I was writing out my Bayesian sensors yaml with an automation using SQL sensors to change the prior for room occupancy weekly as room usage changes over the school year for my family.
Imho the bayesean is the heart of a lot of future in HA.
LLMs lie.
Ok in fairness it’s hallucinating. But they only do it in absense of information. The secret of a well behaved well mannered info is access to the right information.
One can use Bayesians to smooth out the noise. But most of us don’t have a clue what to actually put in to make them work.
Did you know with a sensor per room per person you can model the most likely room you are in? And when tipped by sensor data you have a rock-solid room tracker?
Is this thing that is represented by a bunch of maybes likely to be happening. It’s intuition.
Oh it’s a good time to go to bed. (aggregate motion + Time of day + maybe vacation and a few others)
What rooms are my people in (the sensor series above with a template wrapped around it)
I’m using the stove (a combo of presence heat and energy)
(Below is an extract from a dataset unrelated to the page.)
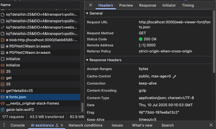Sort requests by the Name column header

tap(40, 5)
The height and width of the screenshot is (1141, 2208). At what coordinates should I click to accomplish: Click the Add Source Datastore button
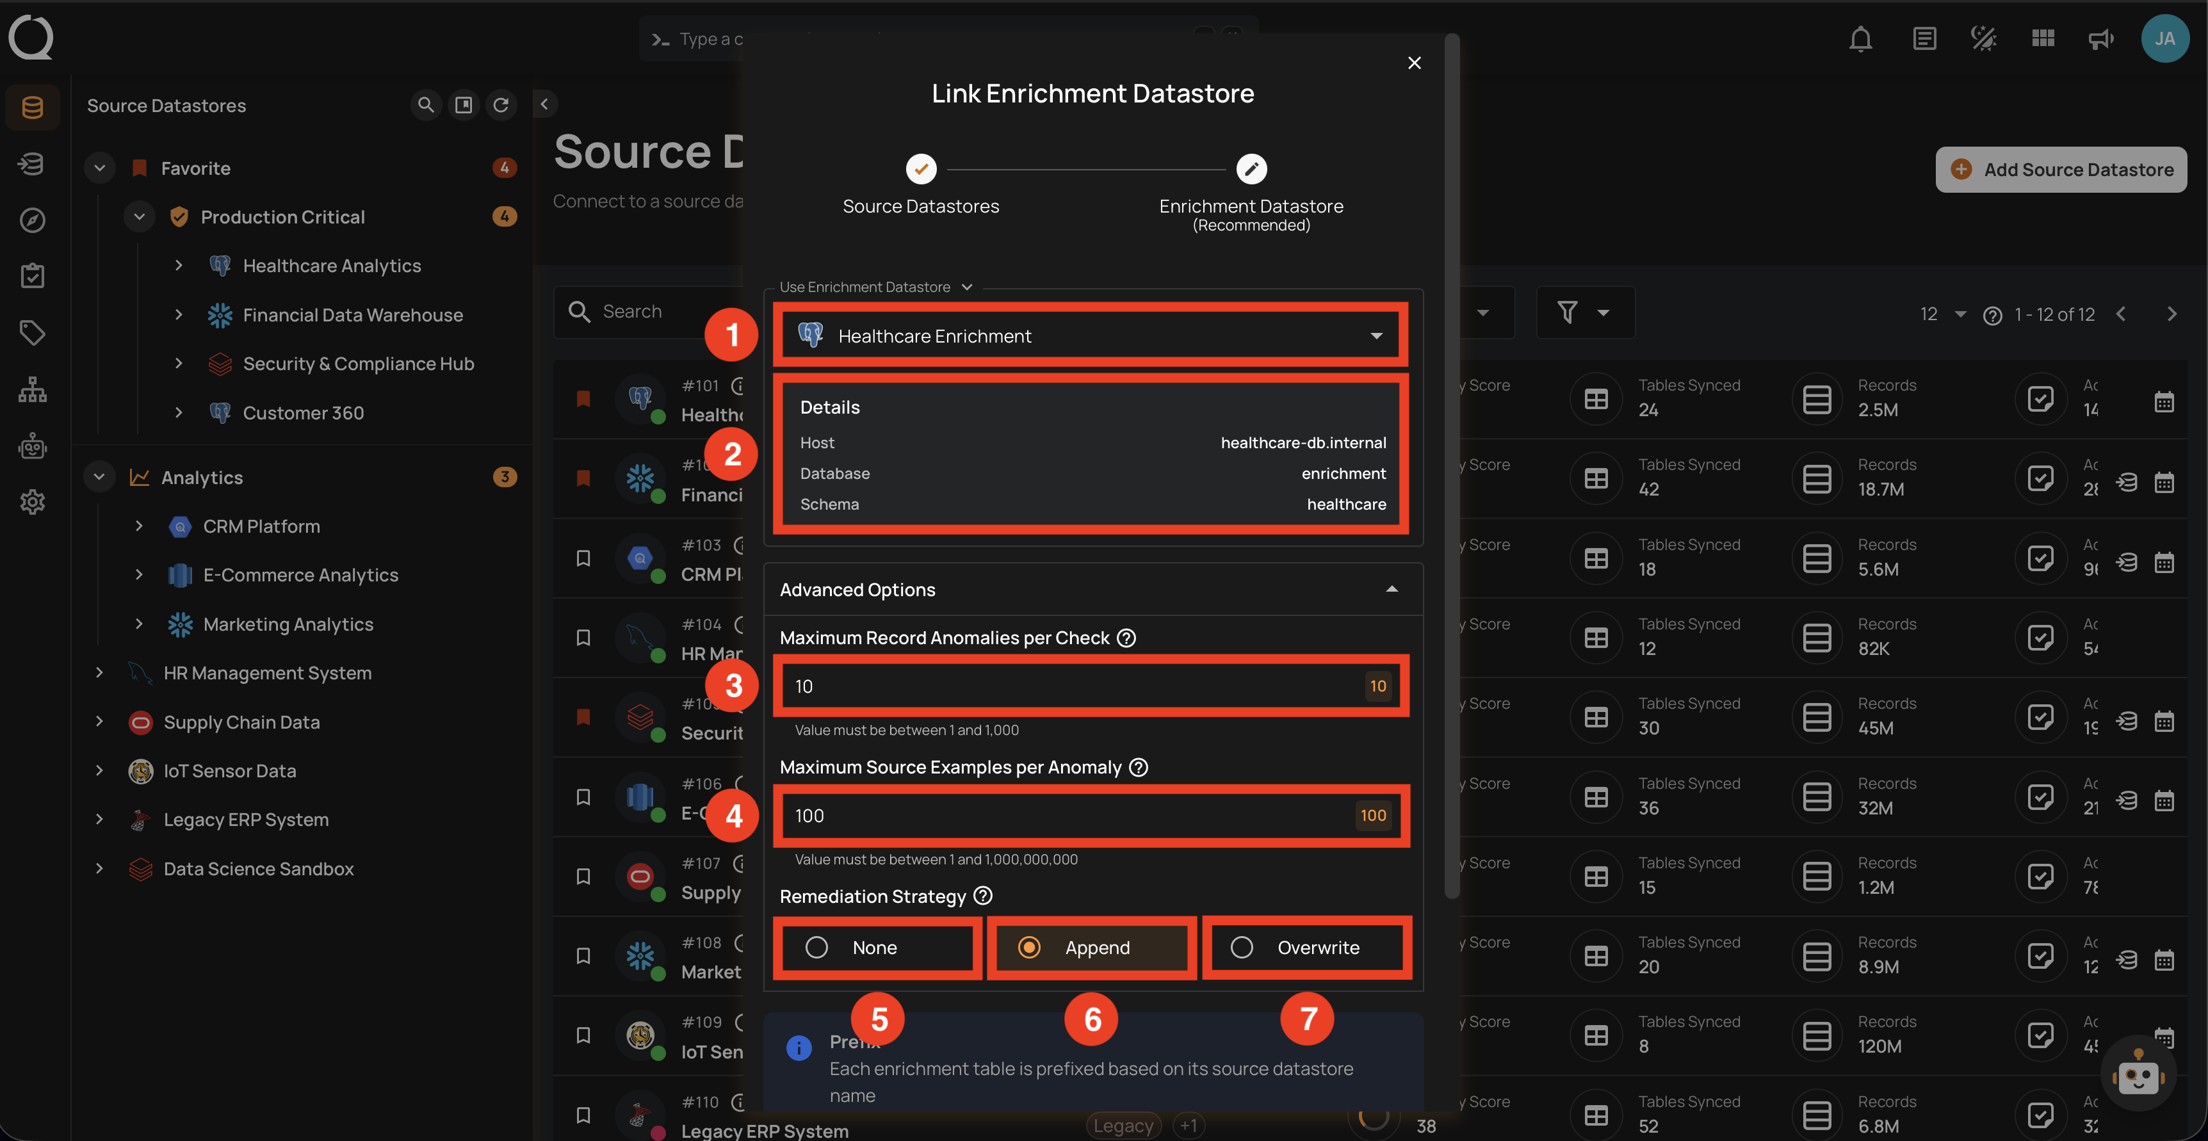[x=2061, y=169]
Build enough of these and expose the to your AI and it gets light years smarter. It infer and tells stories. Don’t make it guess about fact. Let Bayesian do the heavy lift math on anything that is likely to but you need a solid answer.
So config flow yeah easier is good but we really need to invest time in a guided tour.
I agree with everything you’ve said and some interesting ideas there
Yeah, in the config flow I have started to use values from the first page to populate hint text when setting the observations to help users to understand the config variables a bit better, you can see in the video in the PR.
Agreed that in an ideal world we would automate it, by asking users to select a time range that their sensor should have been true and then HA does some lovely maths to work out which sensors have the highest correlations and then auto-generate prob_given_true etc from that data. (Maybe the new recorder.get_statistics action is a step in the right direction)
Realistically, we are not going to get features like that until Bayesian has a bigger user base as the changes would require external modifications to how config flows etc work.